## STATED EXERCISE 1
List every category of vessel that the excerpt on the Royal Navy's surface fleet leaves out of its count of surface combatants.
## STATED EXERCISE 2
Pick up the article on the shrinking Royal Navy surface fleet after its final sentence and continue it.

## EXCERPT PROVIDED
Published Feb 17, 2020 7:37 PM by The Maritime Executive

The Royal Navy's surface combatant fleet - excluding auxiliaries, minesweepers, submarines and carriers - is set to fall to just 15 ships by 2027 under current plans, according to a new report from the UK Ministry of Defense. 

The service's future Type 31 frigates have been delayed by four years, putting their arrival in mid-2027. The current Type 23 frigates that they will replace are set to be decommissioned beginning in 2023. The retirement of the Type 23s will cut the number of UK frigates down to nine vessels before the first Type 31 arrives. Add in the six Type 45 destroyers and the Royal Navy's warship force will come in at 15 hulls - a smaller surface navy than that of Italy or France.

## DATASET CONTENT
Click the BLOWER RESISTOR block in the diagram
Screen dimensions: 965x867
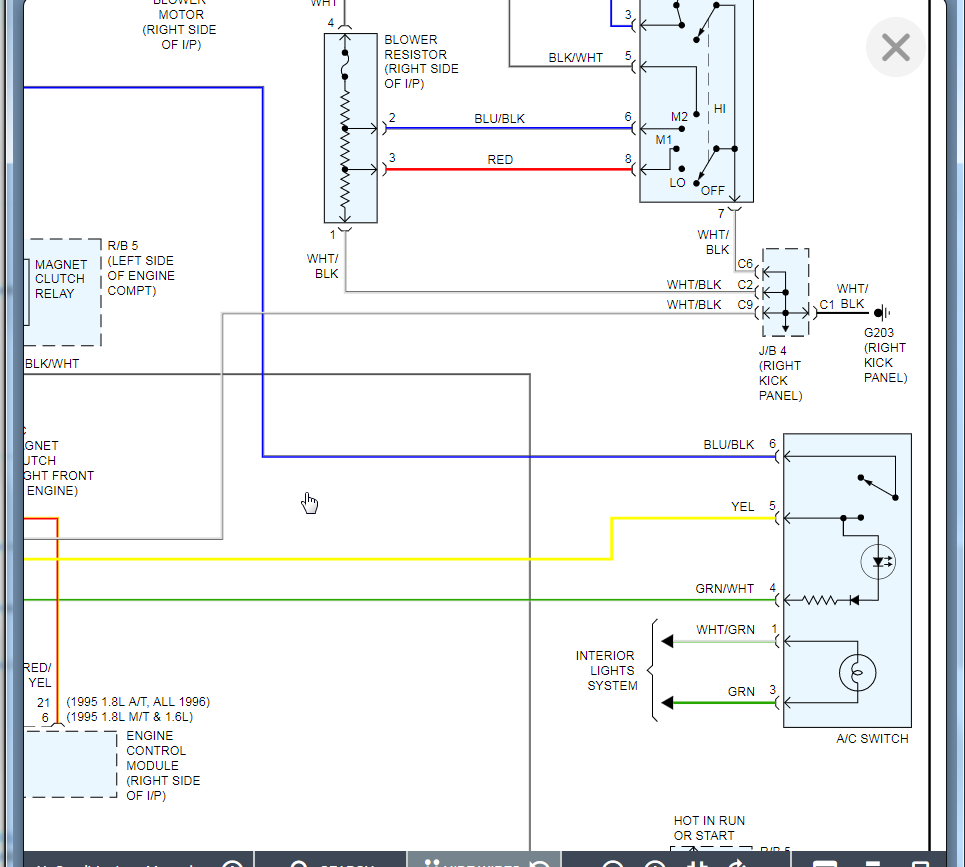coord(350,125)
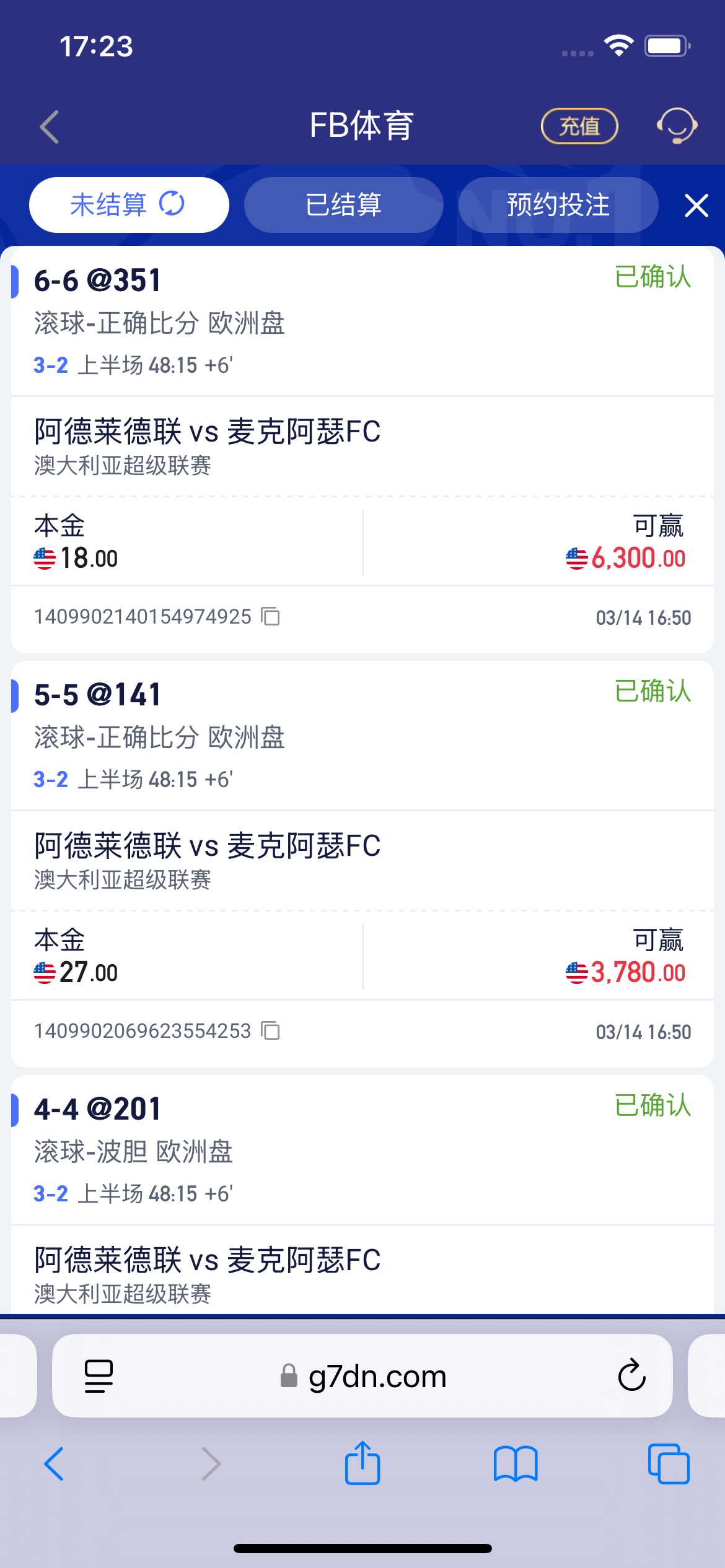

## RIGHT ANSWER 1
auxiliaries, minesweepers, submarines, carriers

## RIGHT ANSWER 2
“Just 15 major service ships will put us into the second tier of the world’s navies," said former First Sea Lord Admiral Lord West, speaking to UK tabloid The Sun. “Fifteen surface ships means only five on task, as a third will be in maintenance and a third will be training. For a great nation like ours, just five [warships] on task is a national embarrassment and disgrace.”

The United States currently has about 90 major surface combatants (not including hundreds of other vessels), and it hopes to grow its force through autonomous or optionally-manned systems in years ahead. China has 88 warships and rising; Russia has 26; and India has 23.  

The new Type 31 is a low-cost, lightly-armed alternative to the new Type 26 "Global Combat Ship" frigate, which is being procured in parallel. At a contract price of roughly $300 million each, they are an exceptionally affordable option for patrol and law enforcement operations. The Type 31 was conceived as a way to reduce the order total for costly Type 26 frigates while keeping the fleet total roughly the same; the contract competition was suspended in mid-2018 due to a funding shortfall, then reactivated in December 2018 with three main competing designs. Babcock Group won the tender in November 2019.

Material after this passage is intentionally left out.